The merry prankster of Shanghai, Xu Zhen makes slyly provocative art out of the foibles of the party state. When a team of Chinese mountaineers revised the official height of Mount Everest in 2005, lowering it by four meters, he produced an elaborate ‘‘documentary’’ of himself scaling the summit with a group of friends and then displayed the mountaineering paraphernalia from this Photoshopped expedition — along with a papier-mâché pyramid purported to be Everest’s missing peak. For the Shanghai Biennale in 2004, he sped up the clock atop the British Racing Club building (which now houses the Shanghai Art Museum) so that during the exhibition the hours passed in mere seconds. His piece ‘‘OKmyclub’’ (shown here) took the form of a widely forwarded e-mail message that solicited funding for him and a gang of thugs to travel around the world ‘‘beating up’’ celebrities and politicians.

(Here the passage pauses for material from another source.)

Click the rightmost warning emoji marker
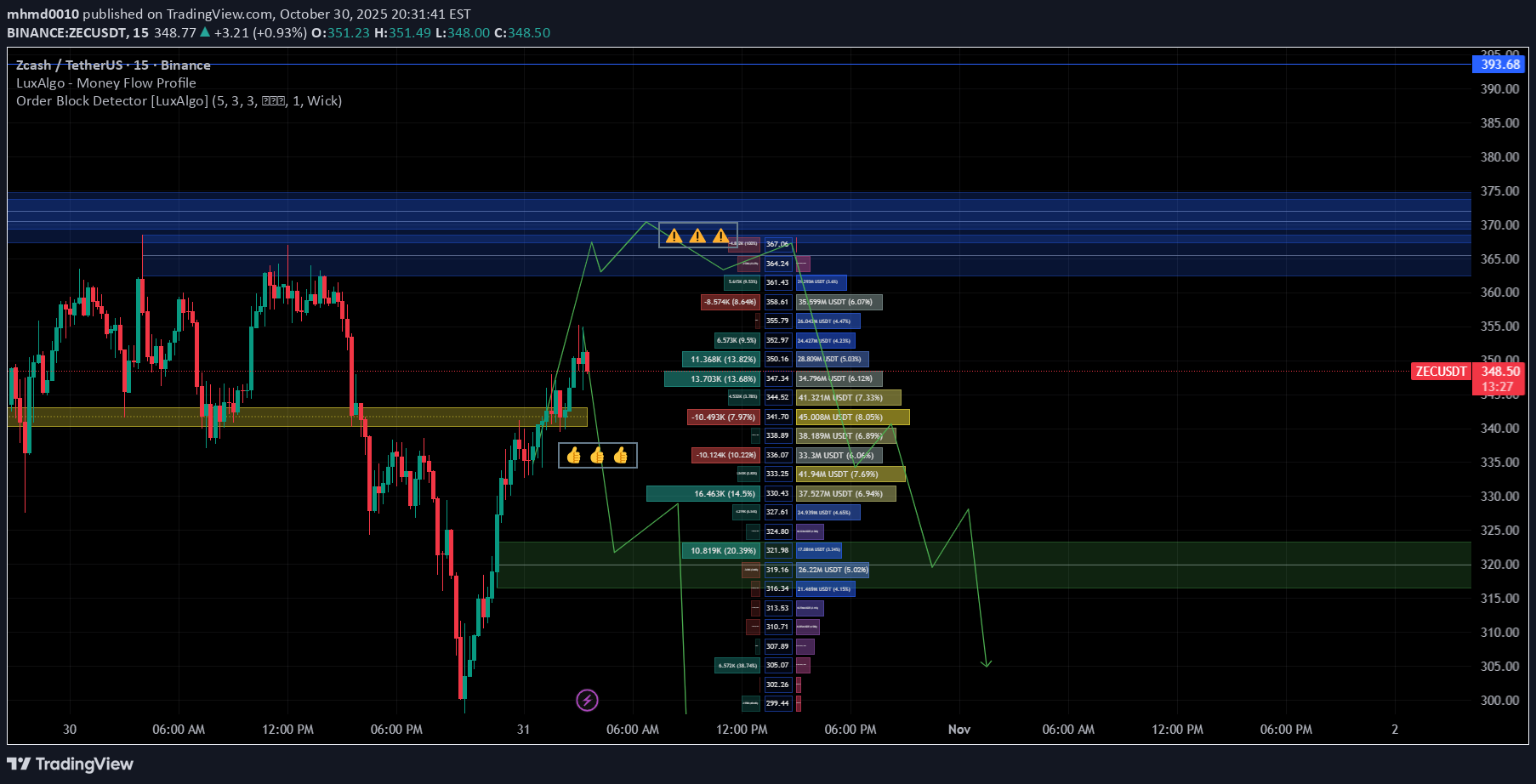 (722, 236)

He now oversees a curatorial space in Shanghai’s Moganshan gallery district as well as an online community populated by young Chinese hipsters.
This sort of jokey art that hints at something more profound has been around forever, of course. David Kirby makes it explicit in his Times review of Brad Leithauser's Curves and Angles:
Nor does the natural world have a sense of humor. For that, fully evolved bipeds are needed. The last part of this book is cold, and one must scamper to the first section of ''Curves and Angles'' for the warmth of human company. Thoreau's more gregarious friend Emerson once said, ''I would write on the lintels of the door-post, Whim,'' a reminder that humans are the joke-making species. Whim is the flashlight, the can opener, the universal solvent that allows the observant to see beneath the monotony of the day-to-day: to take notice of a boy using his finger to print ''OTTO'' on a steamed-up train window, for example, and wonder whether the little fellow is writing his own name or just a word that can be read both by those within and outside the car. And whim is the tool Leithauser uses to paint the spread of television's blue light throughout a Detroit neighborhood in 1948, first bathing the Nutleys in its innocent-seeming glow and then engulfing the Daleys, the Floods, the Markses. But he relies on music as well as visuals in his poetry, both in his overt tributes to the lyricist Lorenz Hart and in the characteristic postponed rhymes he sets up and then completes lines later.